▸ Task brief
Copy every line of the records below where the word "click" occurs.
#####
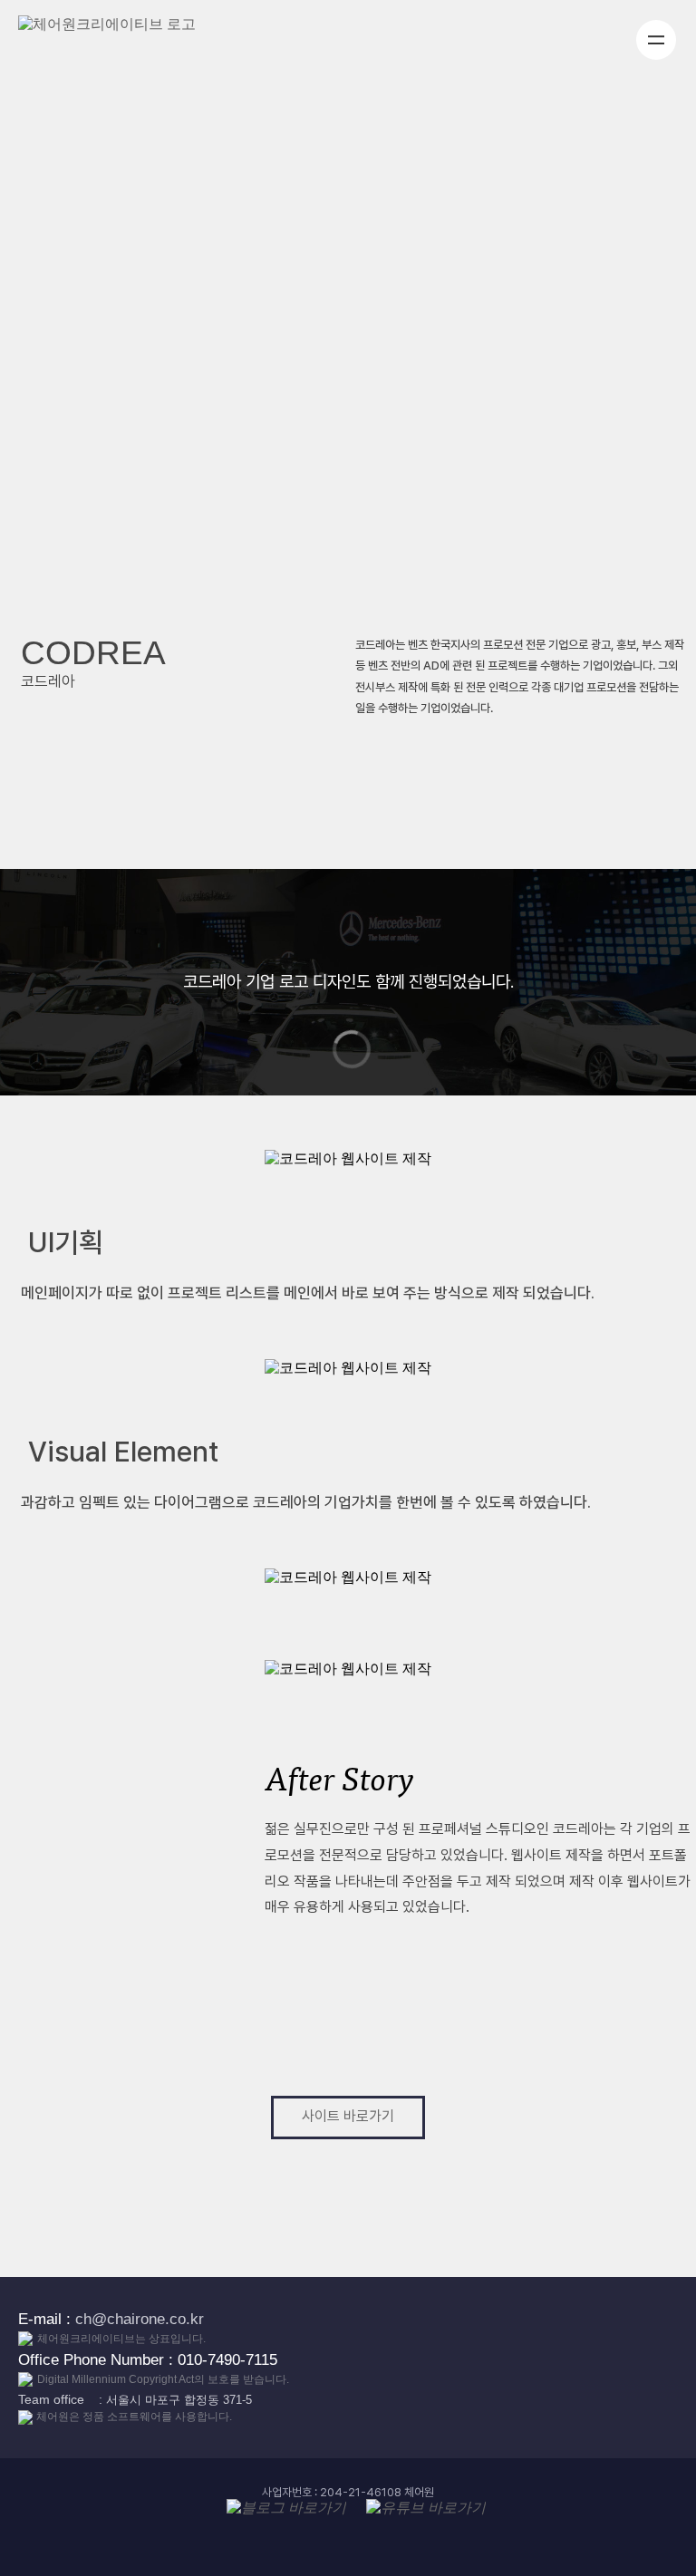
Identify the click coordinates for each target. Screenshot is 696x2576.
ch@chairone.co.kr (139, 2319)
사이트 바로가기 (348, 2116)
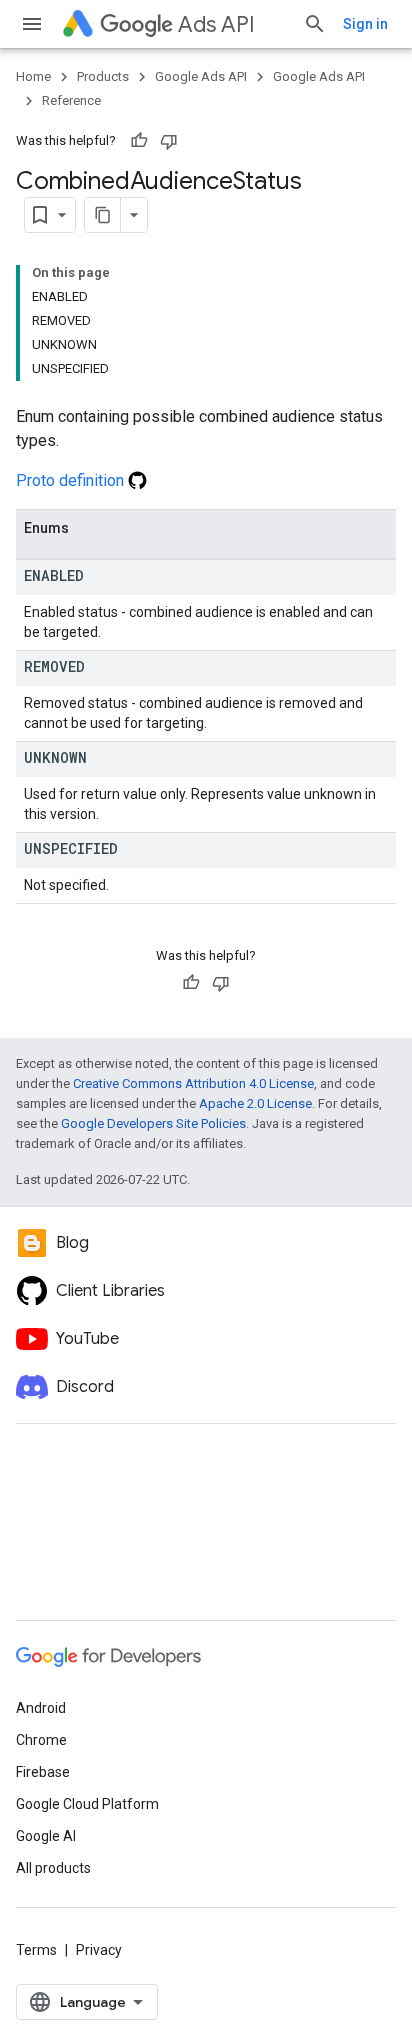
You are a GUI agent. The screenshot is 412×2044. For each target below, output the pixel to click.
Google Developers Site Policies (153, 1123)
#####
▸ The completed task
Identify the click coordinates for each target. Screenshot is 696x2576.
You are a GUI agent. The screenshot is 412×2044. For each target below, output the pixel to click.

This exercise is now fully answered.